Published by Professor P
My name is Paityn Masters, my friends call me P. I am queer, Pisces, & an ENFP. I am trained as a psychotherapist, and my roots were as a youth pastor. As a psychotherapist, my specialty is in trauma and complex PTSD. I met my best friend and my cosmic partner, Jenni McCullum in graduate school. Together, we began discovering the spiritual world and the psychic gifts that had laid dormant in our psyche. We both went through a wild initiatory process that joyfully and sometimes even painfully expanded our capacity to both SEE and to HEAR, beyond the limits of the five senses. We are both intuitives, and Jenni is also a medium. As traditional psychotherapy frowns on the mystical modality, we had to start our own practice, and sacrifice licensing in order to answer the Call. Fortunately, we found our theoretical home in a branch of psychology known as Depth Psychology, that has its roots in the discoveries made by C. G. Jung, and seeks to study the soul rather than behavior, and sees the whole person on a spiritual level first—then works down to personality, family influence, upbringing, biology, heredity, physicality, status, image, and complexes.
We see symptoms as more than something to eliminate, we see them as messages from the Soul. Psyche means Soul, but not many people know this, because our culture can’t seem to get beyond its dependence on the “safety” of the logical/rational mind. “Whenever you are in the realm of Soul, things will always go over your head. The statements of the conscious mind may easily be snares and delusions, lies, or arbitrary opinions, but this is certainly not true of the statements of the soul: to begin with they always go over our heads because they point to realities that transcend consciousness.” (C.G. Jung, Answer to Job).
Healing means “making whole,” and many either think they are already whole, or fear they’re broken beyond repair.

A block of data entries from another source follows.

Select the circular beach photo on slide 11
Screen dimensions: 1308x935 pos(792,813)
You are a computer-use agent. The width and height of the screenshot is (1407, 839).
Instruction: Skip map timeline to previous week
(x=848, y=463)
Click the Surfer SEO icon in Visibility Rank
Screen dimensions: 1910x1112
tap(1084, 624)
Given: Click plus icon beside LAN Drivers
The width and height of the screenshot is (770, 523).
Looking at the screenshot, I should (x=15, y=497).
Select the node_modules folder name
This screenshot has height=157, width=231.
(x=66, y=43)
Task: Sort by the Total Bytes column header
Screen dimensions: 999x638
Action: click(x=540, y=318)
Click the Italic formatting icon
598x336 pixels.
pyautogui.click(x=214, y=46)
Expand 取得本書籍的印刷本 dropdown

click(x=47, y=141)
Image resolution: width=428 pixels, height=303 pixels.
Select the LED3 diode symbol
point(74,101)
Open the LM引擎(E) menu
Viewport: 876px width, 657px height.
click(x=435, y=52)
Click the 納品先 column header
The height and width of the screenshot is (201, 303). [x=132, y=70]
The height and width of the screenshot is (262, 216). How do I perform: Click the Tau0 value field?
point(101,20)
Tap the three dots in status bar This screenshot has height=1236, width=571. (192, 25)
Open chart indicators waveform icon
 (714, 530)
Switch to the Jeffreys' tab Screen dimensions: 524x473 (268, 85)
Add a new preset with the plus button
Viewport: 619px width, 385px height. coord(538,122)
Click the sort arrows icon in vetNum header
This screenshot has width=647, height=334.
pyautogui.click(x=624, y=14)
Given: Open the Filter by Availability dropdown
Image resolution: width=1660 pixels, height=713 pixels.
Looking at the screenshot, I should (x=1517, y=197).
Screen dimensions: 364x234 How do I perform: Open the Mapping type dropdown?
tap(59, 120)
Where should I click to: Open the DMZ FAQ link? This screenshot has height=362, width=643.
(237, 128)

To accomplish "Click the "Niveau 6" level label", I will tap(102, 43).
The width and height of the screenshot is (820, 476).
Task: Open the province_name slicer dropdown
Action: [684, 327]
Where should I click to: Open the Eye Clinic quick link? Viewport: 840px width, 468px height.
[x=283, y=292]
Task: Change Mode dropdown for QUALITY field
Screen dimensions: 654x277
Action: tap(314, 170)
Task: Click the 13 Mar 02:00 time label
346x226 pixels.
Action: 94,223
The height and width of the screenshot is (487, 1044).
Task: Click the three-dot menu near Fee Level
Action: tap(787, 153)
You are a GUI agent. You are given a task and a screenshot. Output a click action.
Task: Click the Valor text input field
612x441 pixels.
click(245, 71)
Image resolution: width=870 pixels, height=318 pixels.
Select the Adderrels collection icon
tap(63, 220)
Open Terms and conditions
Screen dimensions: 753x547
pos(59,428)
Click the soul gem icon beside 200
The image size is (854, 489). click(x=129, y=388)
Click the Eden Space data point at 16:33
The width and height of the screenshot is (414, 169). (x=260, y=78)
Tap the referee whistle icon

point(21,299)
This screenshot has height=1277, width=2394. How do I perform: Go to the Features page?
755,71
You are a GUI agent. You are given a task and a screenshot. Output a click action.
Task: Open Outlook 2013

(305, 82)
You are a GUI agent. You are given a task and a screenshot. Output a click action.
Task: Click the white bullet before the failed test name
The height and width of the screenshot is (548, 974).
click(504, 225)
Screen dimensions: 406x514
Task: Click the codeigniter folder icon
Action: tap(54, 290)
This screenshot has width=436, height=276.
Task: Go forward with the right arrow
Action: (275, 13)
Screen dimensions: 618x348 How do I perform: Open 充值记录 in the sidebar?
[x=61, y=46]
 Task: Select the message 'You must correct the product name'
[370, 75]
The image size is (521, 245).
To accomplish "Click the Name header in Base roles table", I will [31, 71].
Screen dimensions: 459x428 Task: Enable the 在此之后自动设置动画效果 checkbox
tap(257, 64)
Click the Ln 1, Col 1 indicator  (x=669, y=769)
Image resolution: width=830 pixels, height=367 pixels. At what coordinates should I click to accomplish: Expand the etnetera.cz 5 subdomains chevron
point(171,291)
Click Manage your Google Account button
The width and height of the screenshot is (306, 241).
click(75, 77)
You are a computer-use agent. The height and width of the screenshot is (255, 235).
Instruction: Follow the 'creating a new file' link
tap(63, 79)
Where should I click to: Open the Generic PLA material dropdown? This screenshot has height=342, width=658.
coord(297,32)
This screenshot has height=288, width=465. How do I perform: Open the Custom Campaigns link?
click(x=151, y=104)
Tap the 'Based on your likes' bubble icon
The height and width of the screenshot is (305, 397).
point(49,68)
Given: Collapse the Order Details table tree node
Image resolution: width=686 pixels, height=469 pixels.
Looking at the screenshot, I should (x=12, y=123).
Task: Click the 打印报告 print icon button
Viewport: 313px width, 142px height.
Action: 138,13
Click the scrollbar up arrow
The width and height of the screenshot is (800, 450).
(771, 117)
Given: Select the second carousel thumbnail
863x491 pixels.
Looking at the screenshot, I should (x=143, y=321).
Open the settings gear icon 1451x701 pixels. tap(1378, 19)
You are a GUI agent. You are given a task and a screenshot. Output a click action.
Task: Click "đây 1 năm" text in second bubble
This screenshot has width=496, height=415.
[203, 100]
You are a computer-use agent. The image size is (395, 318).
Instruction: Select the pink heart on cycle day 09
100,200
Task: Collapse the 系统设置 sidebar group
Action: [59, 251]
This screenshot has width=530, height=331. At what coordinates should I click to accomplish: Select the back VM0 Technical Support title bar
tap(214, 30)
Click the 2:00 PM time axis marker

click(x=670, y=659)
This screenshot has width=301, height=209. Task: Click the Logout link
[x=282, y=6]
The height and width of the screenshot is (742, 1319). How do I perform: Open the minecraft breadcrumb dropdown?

Healing involves the courage to look at the wounds that caused the brokenness to begin with. Symptoms are a huge help in identifying not only the injury but also the gifts one possesses. Marion Woodman said, “the wound is where the God enters.” So, we look at pain and trauma from the standpoint of Soul Making.
I speak of God in my writing quite frequently, and like Soul, God is something that transcends our ability to conceptualize what that means. When I say God… I mean the God that I have discovered within… the same one that is within you. Folded up within each of us is the entirety of the cosmos. How we relate to our inner world determines how we will relate to everything. Our primary wounds and our deepest wounds are in the realm of relationship—beginning with the way we relate to our own inner selves. We are wounded in relationship and so we must be healed in relationship. That’s one of the things that we hope to do in our work here in this earth school. We hope to hold up a mirror so you can see your true nature, the image of your soul; reflection brings about insight, knowledge, and Wisdom.